После этого ответы Гесса стали приходить регулярно. Большая часть переписки была всецело личного характера и касалась исключительно его жены и сына, к которым он проявлял самые глубокие любовь и привязанность. Остальное было трудно понять, так как это были частные ссылки на предыдущие разговоры с женой или другими людьми. Иногда я задавал себе вопрос, почему английские цензоры позволяли всему этому попасть в переписку. Наверное, уже изучив Гесса, они поняли, что его мистические и маниакальные идеи представляли интерес скорее для психиатров, нежели политических цензоров.
Было удивительно, как Гесс с уверенностью фанатика или сумасшедшего верил в старинные пророчества и иллюзорные откровения. Он цитировал целые отрывки из книг пророчеств Нострадамуса и ему подобных — имен не помню, — ссылался на старые гороскопы, раскрывающие его собственную судьбу, а также судьбу его семьи и Германии. Временами были видны признаки неуверенности, которые, вероятно, отражали смену его состояния на депрессивное. Все это он пространно излагал снова и снова своей жене в самой замысловатой манере. Она, видимо, принимала эти его идеи и соглашалась с ними, но действительно ли она верила всему этому или делала это из уважения к нему, я не могу сказать.
Глава 19
В состоянии войны с Россией
Приход весны в 1941 г. был едва замечен в Берлине, превратившемся в ведьмин котел. Я был тревожным и нервным и ощущал подспудное чувство опасности, реальную причину которой не мог определить. Каким-то образом я чувствовал, что приближаются события слишком великие, чтобы на них можно было оказывать личное влияние.

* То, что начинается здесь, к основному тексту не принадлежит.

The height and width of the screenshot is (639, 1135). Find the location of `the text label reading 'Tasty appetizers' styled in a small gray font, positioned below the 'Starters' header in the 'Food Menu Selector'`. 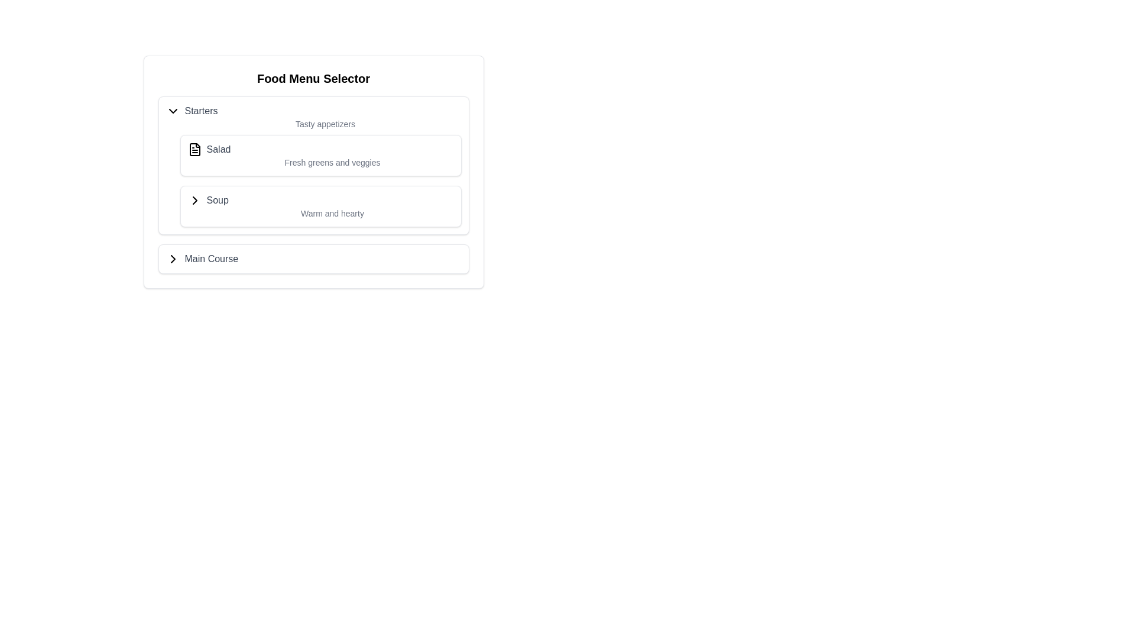

the text label reading 'Tasty appetizers' styled in a small gray font, positioned below the 'Starters' header in the 'Food Menu Selector' is located at coordinates (313, 124).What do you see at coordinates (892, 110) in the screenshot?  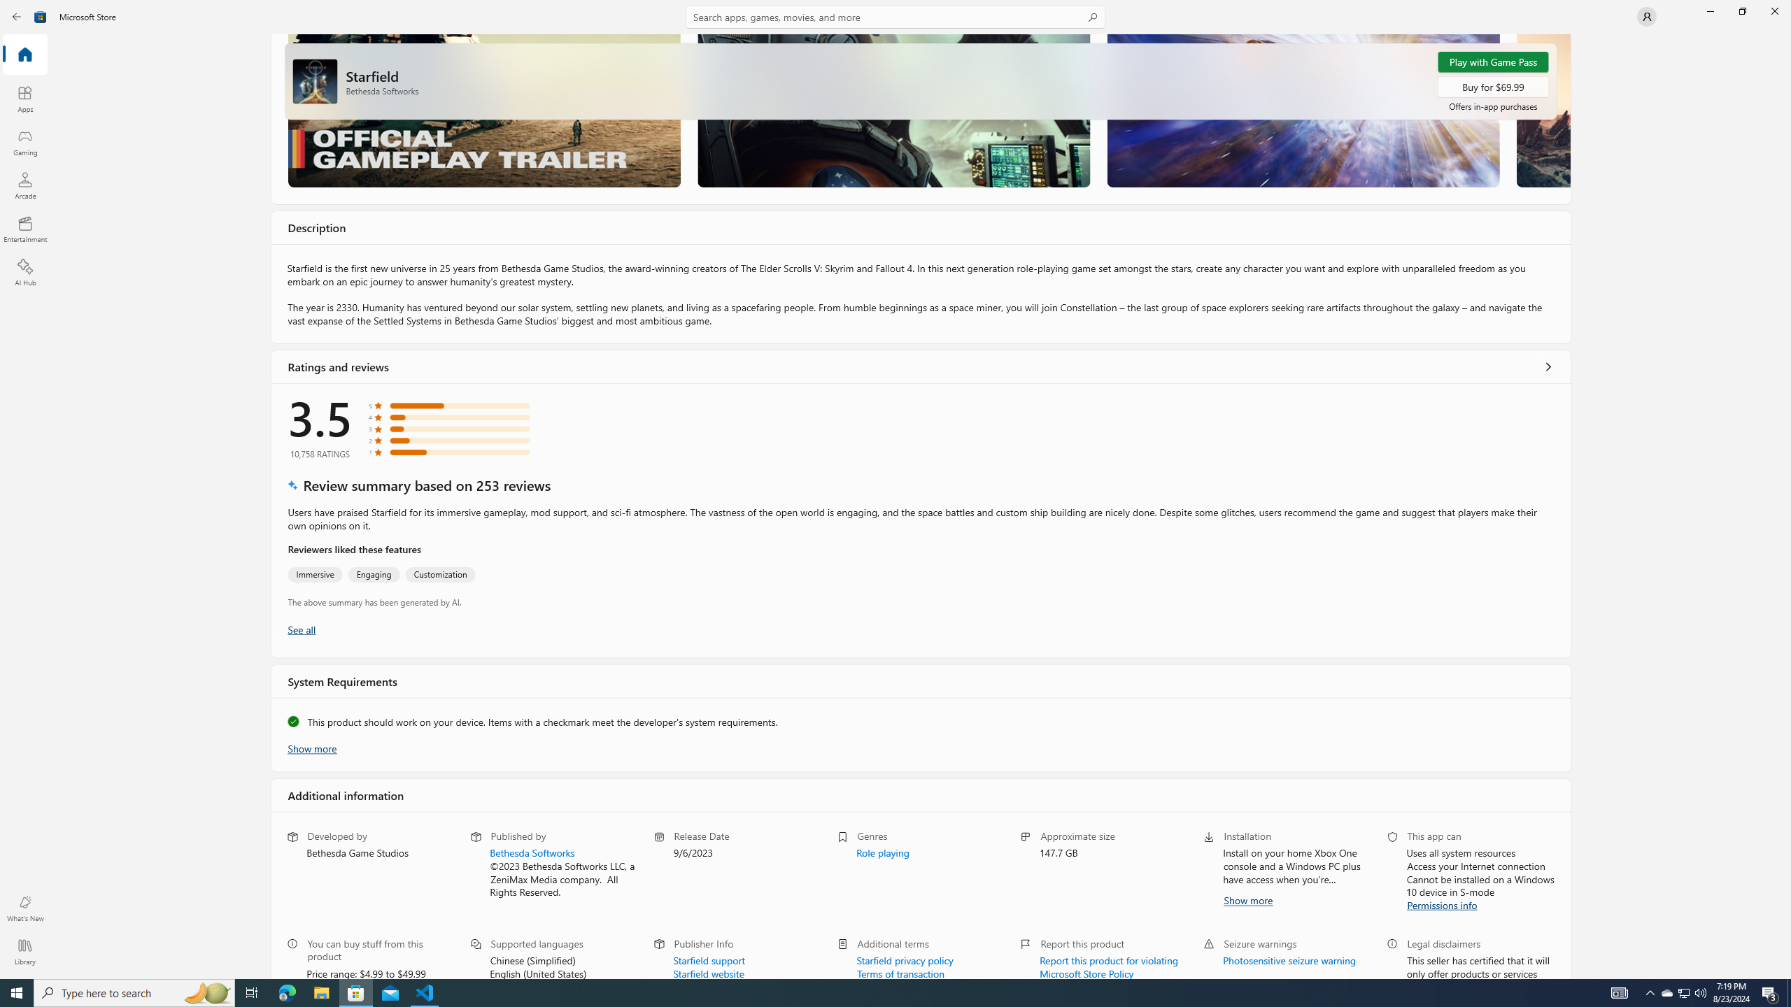 I see `'Screenshot 2'` at bounding box center [892, 110].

Во время конных прогулок, на которые мы с адмиралом Канарисом обычно выезжали рано утром, мы обычно обсуждали информацию, поступавшую в наши ведомства, между которыми, к сожалению, было очень много расточительной, частично совпадающей деятельности. Между нами существовали различные разногласия в отношении России, и мы спорили о них на протяжении многих месяцев. Во-первых, существовал вопрос о производственных цифрах российской тяжелой промышленности. Я оценивал уровень производства танков в России гораздо выше, чем Канарис, и был убежден, что русские запустили в производство новые модели, которые лучше наших, но в это Канарис отказывался верить. Я пришел к своему заключению после одного своеобразного приказа, который Гитлер отдал в марте 1941 г., желая произвести впечатление на русских. Мы должны были показать Советской военной миссии наши самые передовые заводы по производству танков и школы обучения танкистов; при этом все меры секретности должны были быть оставлены в стороне. (Тем не менее мы ослушались приказа фюрера и скрыли наши новейшие модели.) Именно отношение русских в этом случае и вопросы, которые они задавали, привели меня к заключению, что у них есть модели лучше любых, имевшихся у нас. Появление на русском фронте летом 1941 г. танков Т-34 в больших количествах доказало, что мое предположение было правильным.